Here the DLG are written to C:\ssi_Deadlock_Trace.trc.

THAT'S IT – AUTOMATIC DEADLOCK DETECTION ESTABLISHED!!!

To analyze the Deadlocks we could proceed like this:

Step 1 – Extract Deadlock Graphs

Once the Deadlock information has been gathered, the XML files could be extracted from the TRC file: Open TRC file in SQL Profiler and select "File – Export – Extract SQL Server Events – Extract Deadlock Events" (hint: ideally write all DLG into one XDL file).

Step 2 – Analyze XML

The extracted "Deadlock Graphs" are now saved in a XDL file (XML DeadLock). So, by simply renaming it into XML the data could be fed to ANY application or program that could deal with XML – this could be MS Excel in the easiest case! Here we could also learn the "Who is Who about Deadlocks", we could determine the processes involved into deadlocks and the resources (tables, indexes, etc.) which were affected. And we can COUNT the problems!

 Solving and Preventing Deadlocks

In addition to the general advice to prevent/avoid blocks (see above) here the sequence of locking is important, too.

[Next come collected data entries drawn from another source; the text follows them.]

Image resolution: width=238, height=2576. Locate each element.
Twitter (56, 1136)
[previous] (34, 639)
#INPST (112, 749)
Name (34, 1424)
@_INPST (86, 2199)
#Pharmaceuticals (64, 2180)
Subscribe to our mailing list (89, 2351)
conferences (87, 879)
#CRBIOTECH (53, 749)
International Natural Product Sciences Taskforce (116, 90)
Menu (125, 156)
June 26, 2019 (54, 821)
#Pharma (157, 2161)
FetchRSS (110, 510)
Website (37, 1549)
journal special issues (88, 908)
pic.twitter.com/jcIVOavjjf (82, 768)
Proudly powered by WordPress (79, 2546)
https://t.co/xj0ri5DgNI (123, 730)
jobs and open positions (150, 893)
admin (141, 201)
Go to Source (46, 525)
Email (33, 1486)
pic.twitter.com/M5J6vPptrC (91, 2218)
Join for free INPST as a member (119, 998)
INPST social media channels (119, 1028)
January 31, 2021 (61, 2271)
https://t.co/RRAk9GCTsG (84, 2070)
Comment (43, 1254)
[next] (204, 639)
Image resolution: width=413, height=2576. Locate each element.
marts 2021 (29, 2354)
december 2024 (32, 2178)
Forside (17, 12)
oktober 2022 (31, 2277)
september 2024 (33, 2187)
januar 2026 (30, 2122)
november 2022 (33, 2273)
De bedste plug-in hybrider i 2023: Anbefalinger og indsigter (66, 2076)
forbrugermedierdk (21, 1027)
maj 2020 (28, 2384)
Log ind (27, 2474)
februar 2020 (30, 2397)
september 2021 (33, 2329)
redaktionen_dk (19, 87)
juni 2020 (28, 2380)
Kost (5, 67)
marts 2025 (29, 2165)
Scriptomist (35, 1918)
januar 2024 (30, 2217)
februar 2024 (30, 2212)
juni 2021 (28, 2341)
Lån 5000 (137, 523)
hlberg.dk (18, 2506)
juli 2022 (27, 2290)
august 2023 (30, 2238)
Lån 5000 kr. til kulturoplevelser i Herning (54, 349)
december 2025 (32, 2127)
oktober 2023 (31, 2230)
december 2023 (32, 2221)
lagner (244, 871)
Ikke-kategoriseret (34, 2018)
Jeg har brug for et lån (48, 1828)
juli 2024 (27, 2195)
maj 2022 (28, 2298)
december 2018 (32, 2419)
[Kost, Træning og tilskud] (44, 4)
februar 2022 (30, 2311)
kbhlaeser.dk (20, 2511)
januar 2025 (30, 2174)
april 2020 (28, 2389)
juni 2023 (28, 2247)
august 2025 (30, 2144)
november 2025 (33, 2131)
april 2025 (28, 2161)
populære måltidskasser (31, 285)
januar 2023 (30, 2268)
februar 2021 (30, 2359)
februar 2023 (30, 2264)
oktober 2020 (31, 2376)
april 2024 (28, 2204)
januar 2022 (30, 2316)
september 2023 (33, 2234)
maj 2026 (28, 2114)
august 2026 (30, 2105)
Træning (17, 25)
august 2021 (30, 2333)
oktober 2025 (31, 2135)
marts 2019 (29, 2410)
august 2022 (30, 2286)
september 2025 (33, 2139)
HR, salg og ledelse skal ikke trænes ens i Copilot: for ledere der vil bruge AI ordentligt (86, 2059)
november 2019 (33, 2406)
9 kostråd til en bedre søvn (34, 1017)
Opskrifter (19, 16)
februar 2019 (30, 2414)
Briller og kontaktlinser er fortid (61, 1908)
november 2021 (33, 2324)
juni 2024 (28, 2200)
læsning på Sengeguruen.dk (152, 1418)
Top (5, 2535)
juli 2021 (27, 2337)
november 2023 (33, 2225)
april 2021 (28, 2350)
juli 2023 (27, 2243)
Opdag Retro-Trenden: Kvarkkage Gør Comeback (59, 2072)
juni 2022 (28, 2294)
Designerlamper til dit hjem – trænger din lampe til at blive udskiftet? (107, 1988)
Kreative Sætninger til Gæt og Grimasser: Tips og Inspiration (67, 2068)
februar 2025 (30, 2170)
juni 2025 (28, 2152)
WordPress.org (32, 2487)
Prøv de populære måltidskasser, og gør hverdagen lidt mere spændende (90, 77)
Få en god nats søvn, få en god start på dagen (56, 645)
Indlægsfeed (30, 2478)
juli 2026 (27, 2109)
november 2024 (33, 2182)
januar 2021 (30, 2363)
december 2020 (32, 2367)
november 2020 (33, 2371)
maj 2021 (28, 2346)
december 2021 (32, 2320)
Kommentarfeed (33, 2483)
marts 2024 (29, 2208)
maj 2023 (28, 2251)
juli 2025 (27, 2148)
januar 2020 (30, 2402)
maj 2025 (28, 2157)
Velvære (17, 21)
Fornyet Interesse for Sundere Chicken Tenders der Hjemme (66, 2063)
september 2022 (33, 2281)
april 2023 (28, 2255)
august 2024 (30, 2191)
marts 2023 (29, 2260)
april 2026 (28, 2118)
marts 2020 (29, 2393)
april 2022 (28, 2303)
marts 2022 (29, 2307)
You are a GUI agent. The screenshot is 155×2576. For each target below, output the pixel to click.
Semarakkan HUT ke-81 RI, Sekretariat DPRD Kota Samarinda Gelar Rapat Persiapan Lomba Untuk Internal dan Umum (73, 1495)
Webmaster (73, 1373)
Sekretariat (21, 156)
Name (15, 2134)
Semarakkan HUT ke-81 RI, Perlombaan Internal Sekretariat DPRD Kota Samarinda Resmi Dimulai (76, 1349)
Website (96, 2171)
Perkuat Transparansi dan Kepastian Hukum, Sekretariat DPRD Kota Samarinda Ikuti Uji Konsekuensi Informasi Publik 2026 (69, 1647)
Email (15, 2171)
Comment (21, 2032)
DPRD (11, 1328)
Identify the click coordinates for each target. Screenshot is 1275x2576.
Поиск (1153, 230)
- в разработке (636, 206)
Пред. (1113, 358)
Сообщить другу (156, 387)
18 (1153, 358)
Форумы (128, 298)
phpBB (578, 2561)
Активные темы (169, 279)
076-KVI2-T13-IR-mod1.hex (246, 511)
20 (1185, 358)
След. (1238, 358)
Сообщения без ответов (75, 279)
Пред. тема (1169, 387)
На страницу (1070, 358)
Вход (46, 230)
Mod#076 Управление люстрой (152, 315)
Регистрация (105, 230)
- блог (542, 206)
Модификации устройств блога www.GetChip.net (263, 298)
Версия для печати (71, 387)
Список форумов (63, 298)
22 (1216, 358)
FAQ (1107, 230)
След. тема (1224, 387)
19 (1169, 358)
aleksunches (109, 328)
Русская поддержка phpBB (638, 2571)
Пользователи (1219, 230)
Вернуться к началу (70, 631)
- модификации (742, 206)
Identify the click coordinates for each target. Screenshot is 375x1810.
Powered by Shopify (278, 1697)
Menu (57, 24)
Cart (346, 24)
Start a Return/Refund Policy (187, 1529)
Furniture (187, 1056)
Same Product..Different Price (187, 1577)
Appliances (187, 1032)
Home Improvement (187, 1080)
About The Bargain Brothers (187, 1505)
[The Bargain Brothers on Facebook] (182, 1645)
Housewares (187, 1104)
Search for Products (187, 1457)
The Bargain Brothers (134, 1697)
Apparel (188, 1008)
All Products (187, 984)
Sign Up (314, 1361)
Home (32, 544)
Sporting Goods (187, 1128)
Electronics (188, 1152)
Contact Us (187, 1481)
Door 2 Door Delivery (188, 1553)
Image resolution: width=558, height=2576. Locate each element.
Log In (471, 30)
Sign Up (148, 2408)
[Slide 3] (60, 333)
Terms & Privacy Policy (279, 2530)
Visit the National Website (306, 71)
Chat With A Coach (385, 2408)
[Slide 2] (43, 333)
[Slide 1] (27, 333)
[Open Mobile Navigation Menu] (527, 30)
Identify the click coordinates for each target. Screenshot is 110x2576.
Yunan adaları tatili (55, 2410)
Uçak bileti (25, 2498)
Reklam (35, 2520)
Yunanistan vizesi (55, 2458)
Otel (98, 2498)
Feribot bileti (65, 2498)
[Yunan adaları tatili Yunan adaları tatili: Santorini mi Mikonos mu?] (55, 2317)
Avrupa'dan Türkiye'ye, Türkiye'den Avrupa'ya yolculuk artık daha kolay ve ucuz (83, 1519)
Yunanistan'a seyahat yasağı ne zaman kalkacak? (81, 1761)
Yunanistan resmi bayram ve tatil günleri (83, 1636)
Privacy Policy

A deadlock is the result of a kind of "cross-over-lock", hence if both (all) processes lock the resources in the same sequence a deadlock could not occur. This "sequence" could be defined by C/AL Code – when to lock which records, tables, etc. – or from an organizational point, by avoiding potentially conflicting processes (workflow optimization).

(Remark: I strongly recommend to check out the "NAV Troubleshooting Tools & Guide" for detailed information about how to define and verify locking orders and deadlock potentials)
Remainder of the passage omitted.